### Testo estratto

In gran parte dell'Europa, l'inverno passato è stato eccessivamente umido e caldo. Grazie alle elevate precipitazioni, gli strati di terreno che negli anni di siccità dal 2021 al 2023 si erano asciugati, sono ora di nuovo colmi d'acqua. Tuttavia, la capacità portante e la percorribilità del suolo, soprattutto dei campi più bassi e paludosi, così come di quelli non drenati, sono ancora limitate. Anche nelle aree con strati di argilla nei livelli più profondi del suolo, l'acqua piovana penetra attualmente molto lentamente.
In queste condizioni difficili, l'AXION TERRA TRAC di CLAAS diventa fondamentale per molte aziende agricole e contoterzisti. «Negli ultimi anni, alcuni clienti hanno già utilizzato l'AXION TERRA TRAC per la concimazione minerale o organica nei mesi di febbraio e marzo, soprattutto nelle regioni caratterizzate da molte piogge e da brevi periodi di gelo», afferma Hans-Helmut Heppe, Tractor Product Manager di CLAAS Vertriebsgesellschaft mbH. «Nelle prime settimane al termine del periodo di fermo, molte aree non possono essere percorse con macchine gommate senza lasciare solchi profondi. Allo stesso tempo, il rischio che i veicoli rimangano "incastrati" e debbano essere recuperati con grandi spese in termini di macchinari e manodopera è elevato. Questo vale per i trattori con spandiconcime portati e relativi carichi sull'asse posteriore, così come per i trattori con spargitori di antiparassitari trainati per la concimazione liquida, nonché per le botti di irrorazione, le barre di distribuzione di concimi liquidi e gli avvolgitubo e per gli spargiconcime per la concimazione organica».

### Dati forniti
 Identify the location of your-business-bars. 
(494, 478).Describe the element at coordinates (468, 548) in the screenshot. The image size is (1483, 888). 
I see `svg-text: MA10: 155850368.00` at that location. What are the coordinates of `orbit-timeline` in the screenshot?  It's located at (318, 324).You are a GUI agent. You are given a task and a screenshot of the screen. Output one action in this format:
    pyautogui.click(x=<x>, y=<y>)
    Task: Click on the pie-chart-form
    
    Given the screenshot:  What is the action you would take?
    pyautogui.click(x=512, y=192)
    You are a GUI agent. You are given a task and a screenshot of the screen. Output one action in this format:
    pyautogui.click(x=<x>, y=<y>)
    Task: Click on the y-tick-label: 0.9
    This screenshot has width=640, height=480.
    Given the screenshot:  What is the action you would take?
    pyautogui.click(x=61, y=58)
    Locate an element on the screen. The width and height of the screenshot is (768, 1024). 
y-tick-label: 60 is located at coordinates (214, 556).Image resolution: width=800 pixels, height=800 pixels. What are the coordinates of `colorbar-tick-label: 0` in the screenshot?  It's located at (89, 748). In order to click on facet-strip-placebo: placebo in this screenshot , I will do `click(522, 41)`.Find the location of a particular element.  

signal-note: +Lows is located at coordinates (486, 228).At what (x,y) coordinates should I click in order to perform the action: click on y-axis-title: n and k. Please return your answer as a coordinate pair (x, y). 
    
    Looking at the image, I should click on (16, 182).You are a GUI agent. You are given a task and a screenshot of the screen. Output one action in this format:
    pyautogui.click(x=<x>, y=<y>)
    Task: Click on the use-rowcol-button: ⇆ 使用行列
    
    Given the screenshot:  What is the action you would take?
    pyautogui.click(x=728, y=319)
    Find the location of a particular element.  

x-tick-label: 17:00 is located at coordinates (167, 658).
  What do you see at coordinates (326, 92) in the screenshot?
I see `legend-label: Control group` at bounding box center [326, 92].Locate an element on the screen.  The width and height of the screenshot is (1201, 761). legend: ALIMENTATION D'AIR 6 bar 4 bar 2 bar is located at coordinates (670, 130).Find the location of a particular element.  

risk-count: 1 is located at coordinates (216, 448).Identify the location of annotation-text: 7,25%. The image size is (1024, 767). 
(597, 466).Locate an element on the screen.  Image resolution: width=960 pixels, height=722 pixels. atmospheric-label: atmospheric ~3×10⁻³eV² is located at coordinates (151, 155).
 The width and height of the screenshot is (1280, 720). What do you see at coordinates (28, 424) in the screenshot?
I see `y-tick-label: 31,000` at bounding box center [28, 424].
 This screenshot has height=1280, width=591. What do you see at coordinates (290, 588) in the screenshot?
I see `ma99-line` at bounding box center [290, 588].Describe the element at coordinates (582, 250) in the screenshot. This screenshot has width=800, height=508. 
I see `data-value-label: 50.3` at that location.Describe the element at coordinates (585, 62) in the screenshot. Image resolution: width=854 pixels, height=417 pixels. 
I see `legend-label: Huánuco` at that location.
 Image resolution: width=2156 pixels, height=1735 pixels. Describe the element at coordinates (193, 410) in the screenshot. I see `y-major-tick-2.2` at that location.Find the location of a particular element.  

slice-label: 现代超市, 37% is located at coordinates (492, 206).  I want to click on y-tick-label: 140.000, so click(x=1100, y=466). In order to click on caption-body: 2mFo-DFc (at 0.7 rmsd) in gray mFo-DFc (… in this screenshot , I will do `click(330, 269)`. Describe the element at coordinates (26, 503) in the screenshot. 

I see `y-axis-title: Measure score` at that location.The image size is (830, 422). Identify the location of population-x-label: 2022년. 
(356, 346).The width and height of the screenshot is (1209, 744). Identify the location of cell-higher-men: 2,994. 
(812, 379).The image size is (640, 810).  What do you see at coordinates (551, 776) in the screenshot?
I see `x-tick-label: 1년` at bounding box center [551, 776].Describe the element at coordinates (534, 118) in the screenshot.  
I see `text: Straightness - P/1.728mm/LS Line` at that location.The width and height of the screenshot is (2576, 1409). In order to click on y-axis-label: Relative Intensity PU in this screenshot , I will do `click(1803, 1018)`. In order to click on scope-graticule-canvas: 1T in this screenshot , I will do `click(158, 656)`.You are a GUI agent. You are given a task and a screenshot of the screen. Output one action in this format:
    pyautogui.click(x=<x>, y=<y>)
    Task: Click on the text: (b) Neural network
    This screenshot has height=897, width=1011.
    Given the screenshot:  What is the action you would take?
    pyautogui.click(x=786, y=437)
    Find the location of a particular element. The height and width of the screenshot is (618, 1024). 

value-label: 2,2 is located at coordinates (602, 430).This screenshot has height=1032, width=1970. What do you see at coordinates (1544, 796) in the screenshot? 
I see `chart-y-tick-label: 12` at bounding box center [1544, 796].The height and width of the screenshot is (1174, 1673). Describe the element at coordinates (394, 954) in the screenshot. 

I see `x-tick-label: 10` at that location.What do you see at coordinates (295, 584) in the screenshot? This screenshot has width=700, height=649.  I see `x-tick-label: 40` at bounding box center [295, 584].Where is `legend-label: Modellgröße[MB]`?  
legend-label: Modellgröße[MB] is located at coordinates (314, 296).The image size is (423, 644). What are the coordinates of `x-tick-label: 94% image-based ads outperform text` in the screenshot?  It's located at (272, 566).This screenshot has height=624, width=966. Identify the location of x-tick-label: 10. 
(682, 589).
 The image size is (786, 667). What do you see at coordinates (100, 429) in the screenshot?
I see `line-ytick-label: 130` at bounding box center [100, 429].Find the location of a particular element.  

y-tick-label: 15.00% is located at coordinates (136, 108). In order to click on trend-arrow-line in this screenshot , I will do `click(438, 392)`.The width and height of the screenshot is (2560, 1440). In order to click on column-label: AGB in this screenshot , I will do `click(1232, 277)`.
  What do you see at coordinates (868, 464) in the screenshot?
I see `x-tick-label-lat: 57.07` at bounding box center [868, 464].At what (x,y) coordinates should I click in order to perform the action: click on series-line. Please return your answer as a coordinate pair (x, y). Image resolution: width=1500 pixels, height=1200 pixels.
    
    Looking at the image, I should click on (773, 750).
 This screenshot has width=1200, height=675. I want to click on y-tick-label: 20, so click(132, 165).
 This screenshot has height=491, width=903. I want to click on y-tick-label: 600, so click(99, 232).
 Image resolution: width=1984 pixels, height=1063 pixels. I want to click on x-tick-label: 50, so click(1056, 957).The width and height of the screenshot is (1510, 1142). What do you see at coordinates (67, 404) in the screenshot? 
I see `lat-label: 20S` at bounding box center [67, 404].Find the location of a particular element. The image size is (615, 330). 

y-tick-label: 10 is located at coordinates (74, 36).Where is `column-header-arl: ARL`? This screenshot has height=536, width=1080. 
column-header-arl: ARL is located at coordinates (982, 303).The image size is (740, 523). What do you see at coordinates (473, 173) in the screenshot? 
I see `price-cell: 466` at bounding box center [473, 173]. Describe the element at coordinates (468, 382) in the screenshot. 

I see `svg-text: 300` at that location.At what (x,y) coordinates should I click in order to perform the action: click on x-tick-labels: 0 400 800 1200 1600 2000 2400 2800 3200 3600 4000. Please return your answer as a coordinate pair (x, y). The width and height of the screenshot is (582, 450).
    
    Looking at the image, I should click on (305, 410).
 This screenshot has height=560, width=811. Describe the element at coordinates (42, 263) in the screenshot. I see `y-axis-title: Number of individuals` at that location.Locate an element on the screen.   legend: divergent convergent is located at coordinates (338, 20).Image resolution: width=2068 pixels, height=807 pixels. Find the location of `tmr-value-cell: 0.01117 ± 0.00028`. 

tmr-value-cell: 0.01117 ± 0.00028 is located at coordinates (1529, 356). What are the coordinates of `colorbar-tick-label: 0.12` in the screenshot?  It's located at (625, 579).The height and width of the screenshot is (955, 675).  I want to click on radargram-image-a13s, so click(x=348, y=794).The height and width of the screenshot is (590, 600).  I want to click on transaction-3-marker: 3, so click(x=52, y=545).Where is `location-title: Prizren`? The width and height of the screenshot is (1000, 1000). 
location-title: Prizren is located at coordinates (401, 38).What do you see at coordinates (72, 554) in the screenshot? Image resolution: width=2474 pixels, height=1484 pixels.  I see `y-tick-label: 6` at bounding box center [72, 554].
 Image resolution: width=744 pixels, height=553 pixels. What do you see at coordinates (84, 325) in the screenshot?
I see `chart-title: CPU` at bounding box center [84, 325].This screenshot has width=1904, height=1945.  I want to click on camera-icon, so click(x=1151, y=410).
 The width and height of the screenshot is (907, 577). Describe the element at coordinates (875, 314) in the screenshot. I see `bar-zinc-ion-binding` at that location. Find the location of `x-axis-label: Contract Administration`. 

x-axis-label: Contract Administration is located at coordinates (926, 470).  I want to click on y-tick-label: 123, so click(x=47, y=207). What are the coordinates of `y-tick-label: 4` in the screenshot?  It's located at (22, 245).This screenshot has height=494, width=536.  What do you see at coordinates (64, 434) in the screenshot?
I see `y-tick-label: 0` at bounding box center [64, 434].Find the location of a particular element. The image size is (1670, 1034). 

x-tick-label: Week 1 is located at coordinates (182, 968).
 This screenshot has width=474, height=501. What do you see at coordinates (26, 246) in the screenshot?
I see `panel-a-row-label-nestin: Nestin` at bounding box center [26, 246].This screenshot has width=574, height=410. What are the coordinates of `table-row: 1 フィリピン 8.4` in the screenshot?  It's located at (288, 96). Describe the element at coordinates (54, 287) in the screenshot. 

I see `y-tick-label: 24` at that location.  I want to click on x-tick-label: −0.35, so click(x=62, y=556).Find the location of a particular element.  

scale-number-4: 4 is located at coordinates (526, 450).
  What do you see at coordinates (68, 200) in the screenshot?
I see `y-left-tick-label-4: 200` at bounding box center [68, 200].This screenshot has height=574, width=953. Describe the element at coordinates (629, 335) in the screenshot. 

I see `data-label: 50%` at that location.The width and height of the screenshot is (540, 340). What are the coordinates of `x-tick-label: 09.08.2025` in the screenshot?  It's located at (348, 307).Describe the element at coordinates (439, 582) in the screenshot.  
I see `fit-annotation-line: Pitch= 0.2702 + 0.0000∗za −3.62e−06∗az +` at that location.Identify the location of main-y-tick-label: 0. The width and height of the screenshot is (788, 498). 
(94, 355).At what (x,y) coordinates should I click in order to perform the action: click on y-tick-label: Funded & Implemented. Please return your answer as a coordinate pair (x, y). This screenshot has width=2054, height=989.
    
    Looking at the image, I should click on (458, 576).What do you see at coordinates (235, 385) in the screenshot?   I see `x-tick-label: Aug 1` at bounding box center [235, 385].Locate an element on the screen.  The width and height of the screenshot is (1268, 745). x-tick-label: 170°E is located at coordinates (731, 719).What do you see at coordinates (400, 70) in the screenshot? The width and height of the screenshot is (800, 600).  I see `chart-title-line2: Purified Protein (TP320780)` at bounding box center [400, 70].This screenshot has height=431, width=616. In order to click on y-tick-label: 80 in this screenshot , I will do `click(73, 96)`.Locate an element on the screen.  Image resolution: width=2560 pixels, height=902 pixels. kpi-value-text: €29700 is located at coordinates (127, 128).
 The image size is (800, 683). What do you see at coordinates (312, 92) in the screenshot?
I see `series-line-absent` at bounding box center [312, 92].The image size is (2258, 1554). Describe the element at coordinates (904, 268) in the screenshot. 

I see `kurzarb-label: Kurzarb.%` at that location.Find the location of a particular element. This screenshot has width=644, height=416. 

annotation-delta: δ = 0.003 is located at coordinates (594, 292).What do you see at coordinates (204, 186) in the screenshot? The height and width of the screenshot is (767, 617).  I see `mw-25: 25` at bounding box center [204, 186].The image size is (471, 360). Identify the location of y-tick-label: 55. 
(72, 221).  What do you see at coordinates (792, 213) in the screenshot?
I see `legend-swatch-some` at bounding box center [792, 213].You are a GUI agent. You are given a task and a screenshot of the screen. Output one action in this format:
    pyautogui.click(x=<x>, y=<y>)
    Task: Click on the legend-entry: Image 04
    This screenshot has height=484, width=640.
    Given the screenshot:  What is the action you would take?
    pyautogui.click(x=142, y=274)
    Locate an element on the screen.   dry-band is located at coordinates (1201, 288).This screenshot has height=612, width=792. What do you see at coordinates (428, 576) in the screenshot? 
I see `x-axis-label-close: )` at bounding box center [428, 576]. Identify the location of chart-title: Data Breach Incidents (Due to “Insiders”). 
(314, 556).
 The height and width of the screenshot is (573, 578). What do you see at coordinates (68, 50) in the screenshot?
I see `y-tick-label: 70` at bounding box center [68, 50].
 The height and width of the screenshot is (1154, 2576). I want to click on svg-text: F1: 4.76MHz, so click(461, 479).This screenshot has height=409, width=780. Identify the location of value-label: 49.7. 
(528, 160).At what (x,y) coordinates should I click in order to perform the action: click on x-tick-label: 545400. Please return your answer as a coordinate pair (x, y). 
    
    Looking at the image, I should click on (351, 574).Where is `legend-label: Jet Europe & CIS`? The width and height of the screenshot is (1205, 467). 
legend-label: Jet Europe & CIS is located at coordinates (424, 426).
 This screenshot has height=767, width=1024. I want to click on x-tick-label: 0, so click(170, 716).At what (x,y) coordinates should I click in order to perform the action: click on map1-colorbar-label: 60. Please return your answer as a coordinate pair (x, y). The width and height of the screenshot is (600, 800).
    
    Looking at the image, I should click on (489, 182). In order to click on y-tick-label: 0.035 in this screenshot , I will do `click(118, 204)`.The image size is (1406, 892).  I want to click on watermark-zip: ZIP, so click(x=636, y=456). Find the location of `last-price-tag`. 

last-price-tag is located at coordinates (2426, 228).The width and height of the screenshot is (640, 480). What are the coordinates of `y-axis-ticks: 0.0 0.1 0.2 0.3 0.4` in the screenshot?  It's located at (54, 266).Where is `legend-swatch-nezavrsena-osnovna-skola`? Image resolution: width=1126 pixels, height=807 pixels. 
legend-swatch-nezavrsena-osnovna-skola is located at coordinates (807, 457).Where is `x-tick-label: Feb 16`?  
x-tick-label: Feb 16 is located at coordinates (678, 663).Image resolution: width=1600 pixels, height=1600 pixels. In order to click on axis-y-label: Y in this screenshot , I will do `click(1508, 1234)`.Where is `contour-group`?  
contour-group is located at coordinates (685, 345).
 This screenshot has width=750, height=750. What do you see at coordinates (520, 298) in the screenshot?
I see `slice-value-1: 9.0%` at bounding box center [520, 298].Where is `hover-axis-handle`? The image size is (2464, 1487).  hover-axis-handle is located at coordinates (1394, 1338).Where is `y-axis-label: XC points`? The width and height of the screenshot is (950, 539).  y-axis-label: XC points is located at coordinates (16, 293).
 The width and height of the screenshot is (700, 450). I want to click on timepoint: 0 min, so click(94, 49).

### Cosa fare
a) Ricopia dal testo estratto il tratto che va da "In gran parte" fino a "attualmente molto lentamente.".
b) Elenca tutte le attrezzature, esclusi i trattori, che il testo estratto nomina nella frase che inizia con "Questo vale per i trattori".

### Risposte
a)
In gran parte dell'Europa, l'inverno passato è stato eccessivamente umido e caldo. Grazie alle elevate precipitazioni, gli strati di terreno che negli anni di siccità dal 2021 al 2023 si erano asciugati, sono ora di nuovo colmi d'acqua. Tuttavia, la capacità portante e la percorribilità del suolo, soprattutto dei campi più bassi e paludosi, così come di quelli non drenati, sono ancora limitate. Anche nelle aree con strati di argilla nei livelli più profondi del suolo, l'acqua piovana penetra attualmente molto lentamente.

b)
- spandiconcime portati
- spargitori di antiparassitari trainati
- botti di irrorazione
- barre di distribuzione di concimi liquidi
- avvolgitubo
- spargiconcime per la concimazione organica